Ignorance No Longer Bliss

on Apr 19, 2012 by Michael Rupured

I’ve always heard that ignorance is bliss. Not knowing about stuff–however you choose to define stuff–won’t hurt you. Apparently, a significant portion of our population believes this to be true.

In fact, I’ve come to believe that a hefty percent of Americans desire ignorance. That’s why they drop out of high school, denigrate college-educated people as “the liberal elite,” and totally disregard scientific evidence for climate change, evolution, and anything else they don’t agree with. Pervasive ignorance would be funny if it wasn’t so scary.

Ignorant people fail to understand the difference between facts, opinions, and theories. A fact is an indisputable and verifiable truth: The grass in my yard is green. An opinion is a point of view: Bermuda is the best grass for lawns. A theory is an explanation determined through the scientific method: grass is green because of chlorophyll.

Some people argue that facts can be found to prove anything. Not really. It’s certainly possible to select facts that support a particular point of view while ignoring those that don’t. Politicians do it every day.

Theories are not facts. Rather, they reflect what we know at the present time. Once upon a time, people believed (theorized) that the earth was flat. For a while people thought the sun, stars, and planets revolved around the earth. Now we know through scientific discovery that neither of those theories are correct. Or at least, most of us do.

People get confused about causation (A causes B) and a correlation (A and B are closely associated with each other). Proving that A causes B is extremely difficult because it’s generally impossible to eliminate (rule out) other influences. For example, we could say that drinking water causes cancer because everyone who has ever had cancer drank water. But it wouldn’t be true, because everyone who drinks water doesn’t get cancer.

Today I read that the more Walmarts there are in a community, the more hate groups you’ll find in that community. This was presented as A (the number of Walmarts) causes B (more hate groups), with a note that it’s probably also true of other big box stores. Balderdash. Communities that have more Walmarts and big box stores also have more churches, schools, people, etc. There may well be a correlation, but saying one causes the other is just wrong.

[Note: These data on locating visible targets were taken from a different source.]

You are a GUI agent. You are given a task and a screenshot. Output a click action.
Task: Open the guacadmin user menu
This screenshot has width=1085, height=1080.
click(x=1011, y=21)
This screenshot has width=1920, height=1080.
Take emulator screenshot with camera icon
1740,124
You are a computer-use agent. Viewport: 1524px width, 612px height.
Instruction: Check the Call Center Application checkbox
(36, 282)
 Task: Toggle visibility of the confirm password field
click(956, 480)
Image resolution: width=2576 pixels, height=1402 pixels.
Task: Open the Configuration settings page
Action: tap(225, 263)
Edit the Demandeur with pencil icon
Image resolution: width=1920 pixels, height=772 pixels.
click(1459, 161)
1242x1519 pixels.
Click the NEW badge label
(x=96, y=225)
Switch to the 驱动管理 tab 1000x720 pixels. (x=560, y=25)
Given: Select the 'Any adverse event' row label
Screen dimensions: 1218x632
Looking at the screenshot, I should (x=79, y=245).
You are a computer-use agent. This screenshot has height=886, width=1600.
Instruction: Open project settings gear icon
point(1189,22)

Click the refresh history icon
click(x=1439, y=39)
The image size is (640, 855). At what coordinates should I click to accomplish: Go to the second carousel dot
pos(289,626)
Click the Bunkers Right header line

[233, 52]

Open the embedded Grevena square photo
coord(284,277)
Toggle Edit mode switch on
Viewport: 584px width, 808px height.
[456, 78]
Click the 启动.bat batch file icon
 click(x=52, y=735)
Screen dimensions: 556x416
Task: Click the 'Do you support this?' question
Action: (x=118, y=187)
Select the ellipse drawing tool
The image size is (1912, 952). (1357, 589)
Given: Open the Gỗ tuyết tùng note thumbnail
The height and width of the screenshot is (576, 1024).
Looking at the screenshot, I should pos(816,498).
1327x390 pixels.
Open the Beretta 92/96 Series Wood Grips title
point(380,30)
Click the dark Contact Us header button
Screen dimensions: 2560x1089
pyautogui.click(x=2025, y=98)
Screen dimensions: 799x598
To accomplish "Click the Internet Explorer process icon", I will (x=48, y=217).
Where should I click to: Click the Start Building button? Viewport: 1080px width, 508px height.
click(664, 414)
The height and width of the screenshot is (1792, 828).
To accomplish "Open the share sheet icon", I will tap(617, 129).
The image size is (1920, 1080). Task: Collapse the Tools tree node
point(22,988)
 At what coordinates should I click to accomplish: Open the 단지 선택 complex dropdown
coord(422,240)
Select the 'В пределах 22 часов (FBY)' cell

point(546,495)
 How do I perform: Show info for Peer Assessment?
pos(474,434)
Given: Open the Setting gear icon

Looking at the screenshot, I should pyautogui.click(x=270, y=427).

Ignorance isn’t bliss. It’s destructive. Allowing opinions, made up facts, and bad science to trump real knowledge is destroying our country. Staying ignorant is easy. It takes time to research the issues, to separate fact from fiction, and to understand the science.

Read. Get your news from a variety of sources, and think about whether the source has a vested interest in a particular point of view. Try to understand opposing points of view before you reject them.  And whatever you do, don’t let other people tell you what to think. It’s important. Really. Our future depends on it.